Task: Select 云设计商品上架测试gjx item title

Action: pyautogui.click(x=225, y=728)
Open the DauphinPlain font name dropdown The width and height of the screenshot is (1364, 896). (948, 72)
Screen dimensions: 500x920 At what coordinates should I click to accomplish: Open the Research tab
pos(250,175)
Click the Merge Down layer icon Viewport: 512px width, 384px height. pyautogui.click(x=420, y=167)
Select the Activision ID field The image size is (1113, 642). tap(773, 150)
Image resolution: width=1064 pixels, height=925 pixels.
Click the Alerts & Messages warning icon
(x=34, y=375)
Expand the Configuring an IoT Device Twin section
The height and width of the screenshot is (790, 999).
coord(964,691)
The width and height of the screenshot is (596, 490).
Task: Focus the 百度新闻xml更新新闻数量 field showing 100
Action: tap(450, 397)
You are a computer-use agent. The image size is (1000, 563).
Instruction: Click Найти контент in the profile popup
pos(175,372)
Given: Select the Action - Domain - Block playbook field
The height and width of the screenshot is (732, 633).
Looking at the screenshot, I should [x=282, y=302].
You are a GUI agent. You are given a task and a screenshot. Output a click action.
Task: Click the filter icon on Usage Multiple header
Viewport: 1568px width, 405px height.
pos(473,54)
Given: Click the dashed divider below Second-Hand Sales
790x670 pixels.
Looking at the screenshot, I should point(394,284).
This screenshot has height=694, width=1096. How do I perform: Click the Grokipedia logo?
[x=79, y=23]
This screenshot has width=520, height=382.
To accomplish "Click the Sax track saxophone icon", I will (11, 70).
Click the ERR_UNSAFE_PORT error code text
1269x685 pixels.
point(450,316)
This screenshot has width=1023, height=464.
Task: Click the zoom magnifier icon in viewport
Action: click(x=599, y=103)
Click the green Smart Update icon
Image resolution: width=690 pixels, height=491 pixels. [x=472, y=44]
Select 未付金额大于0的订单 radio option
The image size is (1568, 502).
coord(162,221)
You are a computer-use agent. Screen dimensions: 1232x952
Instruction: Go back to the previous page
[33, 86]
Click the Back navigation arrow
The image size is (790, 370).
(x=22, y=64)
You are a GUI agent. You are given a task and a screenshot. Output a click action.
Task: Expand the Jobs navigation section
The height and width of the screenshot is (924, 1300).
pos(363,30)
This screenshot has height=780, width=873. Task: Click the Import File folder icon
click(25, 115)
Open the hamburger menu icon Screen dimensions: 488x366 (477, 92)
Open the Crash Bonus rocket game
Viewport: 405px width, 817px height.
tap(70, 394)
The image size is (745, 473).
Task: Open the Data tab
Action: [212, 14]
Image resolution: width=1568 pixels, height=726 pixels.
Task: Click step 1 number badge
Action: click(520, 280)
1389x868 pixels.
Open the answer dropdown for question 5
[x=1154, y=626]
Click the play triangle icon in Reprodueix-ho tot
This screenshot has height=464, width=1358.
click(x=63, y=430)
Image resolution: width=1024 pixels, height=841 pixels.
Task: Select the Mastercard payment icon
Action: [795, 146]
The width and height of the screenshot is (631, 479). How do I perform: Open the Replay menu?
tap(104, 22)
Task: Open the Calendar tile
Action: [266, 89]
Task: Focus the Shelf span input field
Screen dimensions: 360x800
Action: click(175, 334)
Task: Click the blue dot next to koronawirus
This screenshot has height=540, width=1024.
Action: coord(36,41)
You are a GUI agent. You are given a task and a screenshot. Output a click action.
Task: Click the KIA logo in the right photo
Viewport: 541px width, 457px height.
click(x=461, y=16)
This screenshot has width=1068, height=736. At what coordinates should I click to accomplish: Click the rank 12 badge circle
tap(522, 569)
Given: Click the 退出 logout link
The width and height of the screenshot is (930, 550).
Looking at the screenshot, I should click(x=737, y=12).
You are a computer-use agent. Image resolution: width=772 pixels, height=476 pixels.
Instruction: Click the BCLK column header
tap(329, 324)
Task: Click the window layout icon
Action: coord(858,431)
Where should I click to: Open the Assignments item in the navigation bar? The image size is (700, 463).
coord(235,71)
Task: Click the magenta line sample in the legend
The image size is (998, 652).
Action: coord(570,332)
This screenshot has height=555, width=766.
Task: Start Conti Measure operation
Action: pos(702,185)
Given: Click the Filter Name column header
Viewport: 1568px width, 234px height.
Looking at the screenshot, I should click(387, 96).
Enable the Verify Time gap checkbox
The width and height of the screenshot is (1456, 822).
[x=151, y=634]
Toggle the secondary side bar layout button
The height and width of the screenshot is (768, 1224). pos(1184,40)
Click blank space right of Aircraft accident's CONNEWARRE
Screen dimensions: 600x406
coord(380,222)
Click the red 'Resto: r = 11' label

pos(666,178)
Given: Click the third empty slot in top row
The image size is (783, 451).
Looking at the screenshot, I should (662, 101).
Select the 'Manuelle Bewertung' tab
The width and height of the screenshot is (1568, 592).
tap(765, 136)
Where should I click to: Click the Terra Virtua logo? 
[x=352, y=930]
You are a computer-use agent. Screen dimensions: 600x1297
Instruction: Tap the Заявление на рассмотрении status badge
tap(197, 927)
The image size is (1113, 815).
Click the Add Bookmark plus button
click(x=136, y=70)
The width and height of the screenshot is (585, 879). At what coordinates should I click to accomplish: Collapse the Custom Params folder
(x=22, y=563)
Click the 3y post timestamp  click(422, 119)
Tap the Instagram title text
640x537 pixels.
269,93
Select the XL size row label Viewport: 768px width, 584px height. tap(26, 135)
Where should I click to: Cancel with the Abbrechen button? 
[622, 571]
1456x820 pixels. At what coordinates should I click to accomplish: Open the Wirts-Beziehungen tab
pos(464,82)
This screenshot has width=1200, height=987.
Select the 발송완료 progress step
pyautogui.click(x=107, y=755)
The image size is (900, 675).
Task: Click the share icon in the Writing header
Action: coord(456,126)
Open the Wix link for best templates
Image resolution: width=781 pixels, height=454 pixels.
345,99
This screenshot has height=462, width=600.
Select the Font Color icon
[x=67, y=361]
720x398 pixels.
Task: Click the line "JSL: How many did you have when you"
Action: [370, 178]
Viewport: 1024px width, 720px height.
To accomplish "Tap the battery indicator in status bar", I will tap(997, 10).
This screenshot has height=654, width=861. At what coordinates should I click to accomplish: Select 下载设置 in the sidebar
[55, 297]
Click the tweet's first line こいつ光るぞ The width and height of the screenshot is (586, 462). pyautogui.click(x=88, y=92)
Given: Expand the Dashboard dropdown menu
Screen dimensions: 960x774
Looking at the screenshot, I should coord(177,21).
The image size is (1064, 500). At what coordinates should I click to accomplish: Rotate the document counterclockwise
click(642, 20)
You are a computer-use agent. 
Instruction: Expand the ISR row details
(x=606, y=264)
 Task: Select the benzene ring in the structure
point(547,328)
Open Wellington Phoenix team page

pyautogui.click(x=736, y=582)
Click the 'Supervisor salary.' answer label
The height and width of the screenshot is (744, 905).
■ ■ ■
Task directions. After reading the material above, state how many of its lines hold the word "will". No other output is needed.

Solution. 2